Quelles sont les solutions qui s’offrent à nous?

La commission du Sénat doit réfléchir, après l’ensemble de ces entretiens, à un possible bannissement en France de l’application de ByteDance. Pour tenter d’éviter de disparaître des radars européens, TikTok cherche des solutions.
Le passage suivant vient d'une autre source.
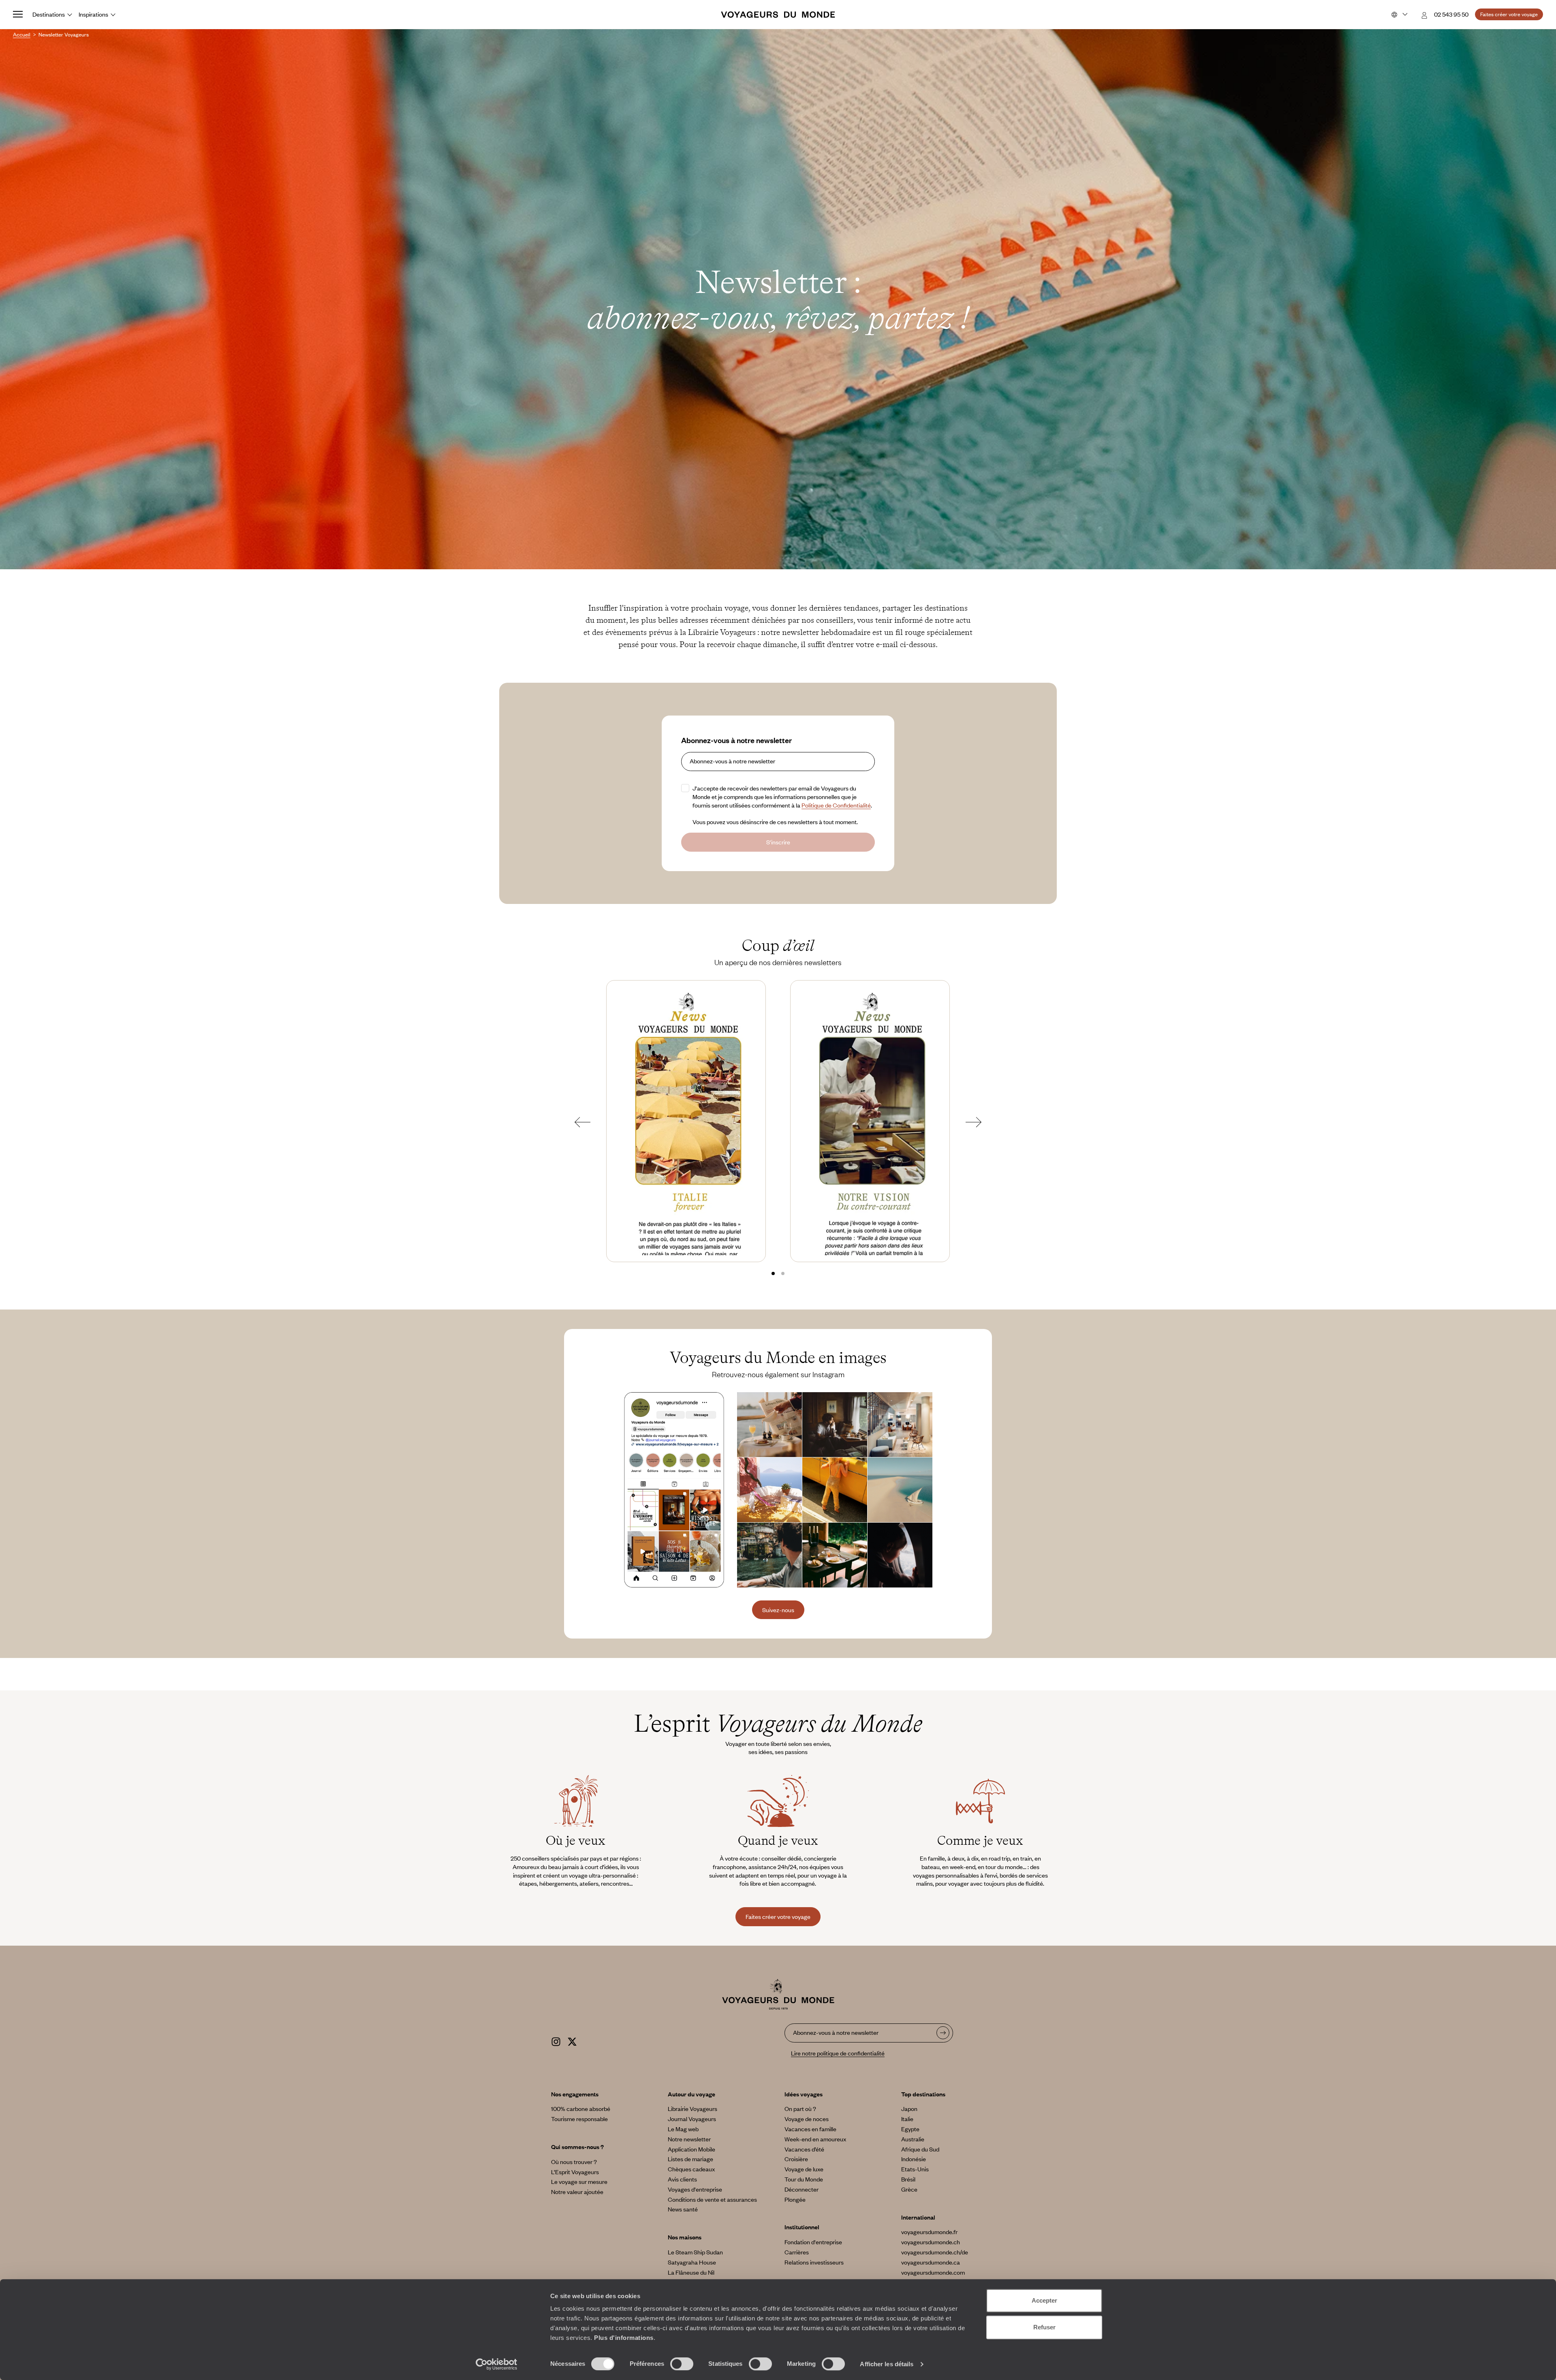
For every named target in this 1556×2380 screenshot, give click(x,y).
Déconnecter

L’une d’entre elles est d’avoir basé son siège social européen à Dublin et de proposer de collecter des données sur des serveurs basés en Europe. Ce qui est loin d’être suffisant pour les deux députés européens.

« ByteDance n’est pas une entreprise privée comme on l’entend ici. Bien sûr, c’est une entreprise privée sur le papier, mais en Russie comme en Chine, il est impossible pour une entreprise qui dépasse une taille critique, d’échapper au contrôle du régime politique », constate Raphaël Glucksmann, avant de poursuivre. « Sur le papier, ça peut très bien devenir une entreprise européenne basée en Irlande. Mais la question est qui commande? Concrètement. Réellement. Là-dessus, vous pouvez avoir toutes les garanties sur le papier, il y aura toujours la même suspicion parce que l’on ne refuse rien aux autorités politiques chinoises. » D’après lui, mettre des serveurs en Europe ne résout pas le problème de l’accès à nos données par le régime chinois.

En parallèle de ces interrogations, les deux députés notent qu’en ce moment même, TikTok est en pleine campagne. « Ce que je relève, c’est la montée en puissance du lobbying de TikTok, aux États-Unis bien sûr et à Bruxelles », précise Nathalie Loiseau. Leur opinion est donc assez claire vis-à-vis de l’application imaginée par ByteDance.